ENLT 248 [Contemporary Literature]
Bodies Electric: The Cyborg and Other Recent Figures of Fiction

Matt Kirschenbaum, Instructor
MWF 1200 - 1250
Spring 1998

This course will take the figure of the cyborg -- a body constituted by both organic and artificial components -- as the interface at which a number of significant concerns in contemporary fiction collide, crystallize, fuse, and erupt. These bodily fissures appear along fault lines generated by sexuality and gender, racial others, paranoia and disease and addiction, collapsed political orders, and advanced information technologies. Above all, the cyborg must not be mistaken for a figure whose only orbit is science fiction -- such a mistake would be catastrophic for our understanding of contemporary fiction's complex relationships to the multivalent social systems which envelope it here and now, in the present day. Readings will emphasize the degree to which the cyborg body has functioned as the site for an unusually wide range of contemporary writing: J. G. Ballard's Crash, Margaret Atwood's The Handmaid's Tale, William Gibson's Idoru, Douglas Coupland's Microserfs, Kathy Acker's Empire of the Senseless, and Shelley Jackson's hypertext novel Patchwork Girl, plus one or two others. We will also look closely at a number of films, including Shinya Tsukamoto's Tetsuo: The Iron Man, Ridley Scott's Blade Runner, Spike Lee's Jungle Fever, and Danny Boyle's Trainspotting. In addition, students will be expected to work with a modest selection of critical writing, including essays by Donna Haraway and an electronic text entitled Cyborg.

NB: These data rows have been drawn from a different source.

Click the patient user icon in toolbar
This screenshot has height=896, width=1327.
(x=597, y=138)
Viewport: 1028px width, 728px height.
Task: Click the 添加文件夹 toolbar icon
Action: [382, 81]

Requirements for the course will include three short response papers designed to build the close reading and critical thinking skills with which the class will then launch a collaborative final project to be published on the World-Wide Web. Each individual student will be responsible for a substantial contribution to this final project. Participation in a class email list and in MOO sessions (a MOO is a text-based virtual reality environment) are also both required. There will be a final exam.

This class will be taught in Bryan 203, the English Department's electronic classroom.